Tell your side of the story.

Florida Georgia Line ended their reign of terror over country music in 2022, when it was announced that the duo of Tyler Hubbard and Brian Kelley would be splitting up to pursue solo careers.

There was much speculation that the duo had split due to political differences between the two after Hubbard unfollowed Kelley on social media during the 2020 election. (Hubbard and his wife Hayley supported Joe Biden, while Kelley and his wife Brittney supported Donald Trump). But since the split, they’ve never really discussed what led to the breakup, and all we could do was speculate — until Hubbard decided to open up earlier this week.

It was already clear that there was tension between the two, after Kelley recently released her latest single, “Kiss my boots” it appeared to be an attack on Hubbard with cryptic social media posts that sounded a lot like a high school student trying to prove she was over her ex.

But Hubbard, the “Georgia” half of FGL, made an appearance on the Barstool Sports podcast Bussin’ with the boys with Will Compton and Taylor Lewan, where he confirmed he doesn’t talk much with his former bandmate these days – saying the split took him by surprise:

“For me it was really unexpected. But BK came to me and was like, ‘Man, I really feel like I want to do a solo thing.’

He also revealed that he tried to talk Kelley out of it, with the duo even going to therapy together to try and resolve their issues. But it turns out Kelley was adamant about it, even though he still wanted to keep the Florida Georgia Line together. However, Hubbard wasn’t going to do that and essentially gave him an ultimatum: it was either FGL or solo, but not both.

“I don’t have the capacity to have two careers. And it’s also going to get super sticky. When we write songs, who are we writing for? When we received two show offers, an FGL date and a solo date, what do we take?

I tell myself that I don’t even see how this would work logistically, let alone emotionally.

Well, apparently his comments didn’t sit well with Kelley.

The “Florida” half of the duo also wanted to tell his side of the story, so in an emergency podcast he also joined Compton and Lewan where he refuted Hubbard’s version… sort of.

I say sort of because honestly it seems like he was just confirming a lot of what Hubbard said. He wanted to release music solo, Hubbard didn’t see how it would work if they tried to pursue a solo career while also being a duo, and they ended up breaking up.

So where does the disagreement come from?

Kelley says there had been discussions about doing solo music as early as 2016, but the two agreed they would wait until after their contract was up, and after the release of FGL’s fifth album, before pursuing these others. avenues.

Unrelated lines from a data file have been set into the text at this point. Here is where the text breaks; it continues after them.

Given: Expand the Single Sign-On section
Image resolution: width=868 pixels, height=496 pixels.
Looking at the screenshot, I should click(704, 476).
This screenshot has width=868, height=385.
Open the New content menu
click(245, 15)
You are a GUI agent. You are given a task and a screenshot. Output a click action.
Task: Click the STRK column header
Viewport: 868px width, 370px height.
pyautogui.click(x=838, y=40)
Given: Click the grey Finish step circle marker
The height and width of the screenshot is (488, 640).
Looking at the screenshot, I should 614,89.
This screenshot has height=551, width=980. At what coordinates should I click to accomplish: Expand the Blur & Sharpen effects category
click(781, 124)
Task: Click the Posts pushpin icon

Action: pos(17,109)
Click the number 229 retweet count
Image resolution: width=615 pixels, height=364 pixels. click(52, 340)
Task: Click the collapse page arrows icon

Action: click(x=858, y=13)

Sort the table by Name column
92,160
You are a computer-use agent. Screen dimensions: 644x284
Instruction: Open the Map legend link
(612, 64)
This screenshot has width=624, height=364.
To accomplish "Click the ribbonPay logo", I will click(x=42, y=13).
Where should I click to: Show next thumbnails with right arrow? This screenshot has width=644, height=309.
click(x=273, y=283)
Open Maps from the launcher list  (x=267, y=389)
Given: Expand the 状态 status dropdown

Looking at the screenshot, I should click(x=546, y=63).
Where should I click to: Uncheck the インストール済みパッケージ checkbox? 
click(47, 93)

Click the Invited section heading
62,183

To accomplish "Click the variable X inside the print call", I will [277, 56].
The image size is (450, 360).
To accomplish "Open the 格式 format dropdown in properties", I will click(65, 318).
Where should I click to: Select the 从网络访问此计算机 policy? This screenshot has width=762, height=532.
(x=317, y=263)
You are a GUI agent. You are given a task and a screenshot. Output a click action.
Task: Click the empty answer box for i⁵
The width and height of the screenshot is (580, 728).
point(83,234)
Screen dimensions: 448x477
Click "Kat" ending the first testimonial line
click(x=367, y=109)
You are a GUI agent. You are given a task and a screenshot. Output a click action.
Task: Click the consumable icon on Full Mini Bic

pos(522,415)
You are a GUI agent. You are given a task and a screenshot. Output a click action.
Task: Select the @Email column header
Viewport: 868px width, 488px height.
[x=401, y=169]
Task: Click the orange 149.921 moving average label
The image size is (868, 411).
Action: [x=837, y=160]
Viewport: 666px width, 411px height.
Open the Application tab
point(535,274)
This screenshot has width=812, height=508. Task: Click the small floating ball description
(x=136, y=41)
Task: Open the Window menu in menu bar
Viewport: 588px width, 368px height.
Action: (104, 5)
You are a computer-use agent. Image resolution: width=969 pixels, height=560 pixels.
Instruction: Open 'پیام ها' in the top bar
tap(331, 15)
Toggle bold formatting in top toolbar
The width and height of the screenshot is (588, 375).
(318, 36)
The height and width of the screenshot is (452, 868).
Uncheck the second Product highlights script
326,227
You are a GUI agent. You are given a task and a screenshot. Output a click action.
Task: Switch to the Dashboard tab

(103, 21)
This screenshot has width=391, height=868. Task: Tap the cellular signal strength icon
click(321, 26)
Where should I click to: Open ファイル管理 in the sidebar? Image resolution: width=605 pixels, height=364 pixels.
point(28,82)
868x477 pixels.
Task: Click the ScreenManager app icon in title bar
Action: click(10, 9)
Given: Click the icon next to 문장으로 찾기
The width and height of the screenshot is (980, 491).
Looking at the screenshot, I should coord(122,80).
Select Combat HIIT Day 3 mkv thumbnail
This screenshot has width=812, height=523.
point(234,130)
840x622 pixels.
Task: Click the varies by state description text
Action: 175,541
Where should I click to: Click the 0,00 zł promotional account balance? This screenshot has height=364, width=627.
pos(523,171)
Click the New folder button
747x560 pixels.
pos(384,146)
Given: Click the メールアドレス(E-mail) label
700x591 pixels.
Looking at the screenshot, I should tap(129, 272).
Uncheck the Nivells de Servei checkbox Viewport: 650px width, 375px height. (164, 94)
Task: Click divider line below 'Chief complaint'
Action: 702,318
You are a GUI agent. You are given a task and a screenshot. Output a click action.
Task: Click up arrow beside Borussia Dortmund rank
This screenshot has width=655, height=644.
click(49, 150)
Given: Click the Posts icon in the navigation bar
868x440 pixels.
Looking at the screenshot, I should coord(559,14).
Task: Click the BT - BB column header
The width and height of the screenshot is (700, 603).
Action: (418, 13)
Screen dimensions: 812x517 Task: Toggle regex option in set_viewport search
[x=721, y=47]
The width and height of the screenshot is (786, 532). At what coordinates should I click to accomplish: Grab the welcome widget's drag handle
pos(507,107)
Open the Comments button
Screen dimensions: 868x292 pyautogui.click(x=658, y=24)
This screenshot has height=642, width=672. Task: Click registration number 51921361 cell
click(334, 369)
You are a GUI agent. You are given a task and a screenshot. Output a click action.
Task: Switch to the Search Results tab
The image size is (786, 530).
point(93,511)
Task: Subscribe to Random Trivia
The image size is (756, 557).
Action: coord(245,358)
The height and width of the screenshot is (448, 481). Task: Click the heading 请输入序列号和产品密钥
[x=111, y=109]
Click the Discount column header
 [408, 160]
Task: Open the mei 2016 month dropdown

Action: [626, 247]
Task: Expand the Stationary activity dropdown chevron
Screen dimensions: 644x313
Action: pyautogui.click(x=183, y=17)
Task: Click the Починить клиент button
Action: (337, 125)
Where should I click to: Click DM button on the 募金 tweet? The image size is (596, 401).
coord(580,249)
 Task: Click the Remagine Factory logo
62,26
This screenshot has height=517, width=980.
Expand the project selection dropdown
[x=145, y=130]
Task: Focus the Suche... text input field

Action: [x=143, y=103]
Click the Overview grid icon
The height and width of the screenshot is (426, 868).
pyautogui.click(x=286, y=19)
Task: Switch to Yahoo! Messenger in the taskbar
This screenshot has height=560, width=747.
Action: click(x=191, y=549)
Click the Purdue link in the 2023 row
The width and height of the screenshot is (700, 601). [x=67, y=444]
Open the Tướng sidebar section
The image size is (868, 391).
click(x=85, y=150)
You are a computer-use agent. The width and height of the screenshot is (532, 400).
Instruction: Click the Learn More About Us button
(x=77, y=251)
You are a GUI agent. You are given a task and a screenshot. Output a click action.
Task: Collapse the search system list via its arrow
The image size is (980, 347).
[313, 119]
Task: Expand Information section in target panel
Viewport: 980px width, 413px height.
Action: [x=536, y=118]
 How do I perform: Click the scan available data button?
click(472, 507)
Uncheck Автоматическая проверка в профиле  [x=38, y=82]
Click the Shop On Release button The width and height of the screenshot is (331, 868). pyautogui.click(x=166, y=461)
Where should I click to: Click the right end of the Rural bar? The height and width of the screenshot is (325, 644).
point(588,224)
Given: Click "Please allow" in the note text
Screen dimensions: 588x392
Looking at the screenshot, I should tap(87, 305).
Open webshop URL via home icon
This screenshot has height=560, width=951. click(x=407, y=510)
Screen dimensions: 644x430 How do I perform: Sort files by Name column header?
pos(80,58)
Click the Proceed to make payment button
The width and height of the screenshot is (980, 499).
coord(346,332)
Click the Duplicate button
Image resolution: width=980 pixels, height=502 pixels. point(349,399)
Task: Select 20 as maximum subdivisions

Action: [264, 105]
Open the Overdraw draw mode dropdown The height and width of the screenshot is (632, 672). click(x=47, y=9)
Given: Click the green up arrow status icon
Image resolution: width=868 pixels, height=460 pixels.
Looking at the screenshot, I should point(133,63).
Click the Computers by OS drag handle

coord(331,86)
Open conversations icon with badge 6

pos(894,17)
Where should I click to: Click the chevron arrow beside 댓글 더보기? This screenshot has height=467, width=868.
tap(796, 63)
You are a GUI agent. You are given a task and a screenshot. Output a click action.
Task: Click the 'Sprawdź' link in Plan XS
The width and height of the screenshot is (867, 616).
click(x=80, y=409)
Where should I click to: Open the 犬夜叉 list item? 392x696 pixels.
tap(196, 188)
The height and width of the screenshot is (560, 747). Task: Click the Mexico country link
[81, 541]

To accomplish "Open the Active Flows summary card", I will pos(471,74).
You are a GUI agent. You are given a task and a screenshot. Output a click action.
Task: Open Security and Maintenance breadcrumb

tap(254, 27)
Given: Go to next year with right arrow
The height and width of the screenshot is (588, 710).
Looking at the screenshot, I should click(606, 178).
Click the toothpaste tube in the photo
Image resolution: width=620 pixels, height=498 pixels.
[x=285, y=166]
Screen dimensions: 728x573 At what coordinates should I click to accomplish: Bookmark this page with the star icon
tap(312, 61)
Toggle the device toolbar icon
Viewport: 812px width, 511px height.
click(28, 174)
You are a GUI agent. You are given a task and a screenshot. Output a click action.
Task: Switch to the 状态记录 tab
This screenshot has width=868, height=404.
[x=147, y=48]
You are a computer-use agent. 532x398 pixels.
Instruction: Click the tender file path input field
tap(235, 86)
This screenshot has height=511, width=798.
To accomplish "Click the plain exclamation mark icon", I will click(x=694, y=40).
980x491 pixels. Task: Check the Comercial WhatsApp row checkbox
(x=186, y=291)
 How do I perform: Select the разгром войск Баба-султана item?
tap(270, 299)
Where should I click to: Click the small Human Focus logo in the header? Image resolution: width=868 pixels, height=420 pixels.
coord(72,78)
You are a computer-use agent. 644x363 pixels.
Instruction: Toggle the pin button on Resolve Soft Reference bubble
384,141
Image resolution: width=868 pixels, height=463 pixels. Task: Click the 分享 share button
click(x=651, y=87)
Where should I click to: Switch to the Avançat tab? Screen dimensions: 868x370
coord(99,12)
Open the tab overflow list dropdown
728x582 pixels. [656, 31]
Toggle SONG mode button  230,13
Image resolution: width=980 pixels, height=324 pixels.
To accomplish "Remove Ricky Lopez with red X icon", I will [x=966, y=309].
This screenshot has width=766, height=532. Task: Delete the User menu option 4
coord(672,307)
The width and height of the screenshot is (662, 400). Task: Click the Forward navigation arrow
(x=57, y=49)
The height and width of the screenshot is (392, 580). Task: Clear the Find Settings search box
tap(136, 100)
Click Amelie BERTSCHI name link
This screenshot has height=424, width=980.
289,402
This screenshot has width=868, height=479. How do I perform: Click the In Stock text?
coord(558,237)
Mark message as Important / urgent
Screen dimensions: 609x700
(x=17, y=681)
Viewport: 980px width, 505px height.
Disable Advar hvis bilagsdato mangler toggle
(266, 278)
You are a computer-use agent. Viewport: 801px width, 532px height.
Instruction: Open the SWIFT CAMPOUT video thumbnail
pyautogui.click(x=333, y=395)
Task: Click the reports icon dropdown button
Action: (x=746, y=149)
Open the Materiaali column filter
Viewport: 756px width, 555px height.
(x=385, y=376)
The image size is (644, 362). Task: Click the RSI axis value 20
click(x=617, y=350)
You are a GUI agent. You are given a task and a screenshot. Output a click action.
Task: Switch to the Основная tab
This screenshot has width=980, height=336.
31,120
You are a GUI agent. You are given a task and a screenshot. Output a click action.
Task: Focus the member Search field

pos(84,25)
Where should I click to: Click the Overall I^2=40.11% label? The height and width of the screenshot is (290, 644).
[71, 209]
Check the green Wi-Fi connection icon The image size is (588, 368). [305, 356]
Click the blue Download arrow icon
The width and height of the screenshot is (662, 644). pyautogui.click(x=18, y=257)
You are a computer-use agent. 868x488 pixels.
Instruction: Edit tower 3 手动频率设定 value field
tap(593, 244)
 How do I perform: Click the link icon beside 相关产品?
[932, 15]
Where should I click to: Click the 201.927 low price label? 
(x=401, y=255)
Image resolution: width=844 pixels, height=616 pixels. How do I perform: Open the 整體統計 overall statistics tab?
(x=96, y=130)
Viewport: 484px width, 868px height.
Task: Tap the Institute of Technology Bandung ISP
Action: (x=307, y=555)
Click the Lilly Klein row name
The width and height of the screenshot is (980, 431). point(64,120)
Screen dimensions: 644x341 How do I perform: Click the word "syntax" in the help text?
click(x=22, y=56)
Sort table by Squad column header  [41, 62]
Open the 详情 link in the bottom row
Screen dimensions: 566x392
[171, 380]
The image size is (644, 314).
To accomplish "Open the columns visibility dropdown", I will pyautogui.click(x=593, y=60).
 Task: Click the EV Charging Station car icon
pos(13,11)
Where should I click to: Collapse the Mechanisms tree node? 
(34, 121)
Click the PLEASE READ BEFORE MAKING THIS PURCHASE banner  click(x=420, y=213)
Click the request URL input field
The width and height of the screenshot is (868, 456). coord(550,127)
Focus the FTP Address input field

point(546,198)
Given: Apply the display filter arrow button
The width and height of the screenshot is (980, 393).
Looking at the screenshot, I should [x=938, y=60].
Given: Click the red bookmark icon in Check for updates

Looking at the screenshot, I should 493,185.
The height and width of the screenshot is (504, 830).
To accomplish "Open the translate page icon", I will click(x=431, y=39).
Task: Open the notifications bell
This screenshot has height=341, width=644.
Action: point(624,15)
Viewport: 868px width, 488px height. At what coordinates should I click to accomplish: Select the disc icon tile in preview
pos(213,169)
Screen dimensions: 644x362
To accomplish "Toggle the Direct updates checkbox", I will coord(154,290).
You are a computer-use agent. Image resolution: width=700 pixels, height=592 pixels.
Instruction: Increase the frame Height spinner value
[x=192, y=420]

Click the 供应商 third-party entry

Well, it turns out that although Hubbard said he didn’t want them to pursue solo careers outside of FGL, he had actually gone behind Kelley’s back and recorded a song with Tim McGraw amid the social unrest of 2020 — and when he told Kelley about the song, he also informed her that they would be playing it at Biden’s inauguration.

“Tyler had released solo music before even me. Before we even released our fifth album, he had a few songs out, he played Biden’s inauguration, which was huge for being a solo act with Tim McGraw. He released another song. I only started releasing music in April…

It immediately rocked on the radio, in early January 2021 and I only released the music in April, then the album in June.

And Kelley says he was blindsided by Hubbard’s decision to take the first step toward going solo with “Undivided,” the duet with Tim McGraw:

“Surprised. Shocked, for sure. I thought we agreed on the plan.

Coming back to my main goal, it is to protect FGL. I didn’t think it was a good idea, if I had done it or if he had done it.

He also says he tried to present Hubbard with a plan to maintain FGL while pursuing their own solo careers, where they would both be signed to the same label with the same management and play 3-hour concerts featuring no only FGL but also give each of them time to play their music solo. But Hubbard wasn’t having it – despite the fact that he had also released solo music.

Kelley talks a lot about what was going on at the time without really saying much. He also addresses political disagreements, but when asked if “Kiss My Boots” was about Hubbard, he doesn’t answer. Like, come on man, it’s clearly about him, stay there if you think so.

But it seems it all comes down to Hubbard insisting that they wait to pursue solo careers until FGL’s latest album comes out, then do it behind Kelley’s back and do it anyway – then accuse Kelley of being the one who wanted to go solo. .

Regardless, one thing they can both agree on is that FGL won’t be reuniting anytime soon.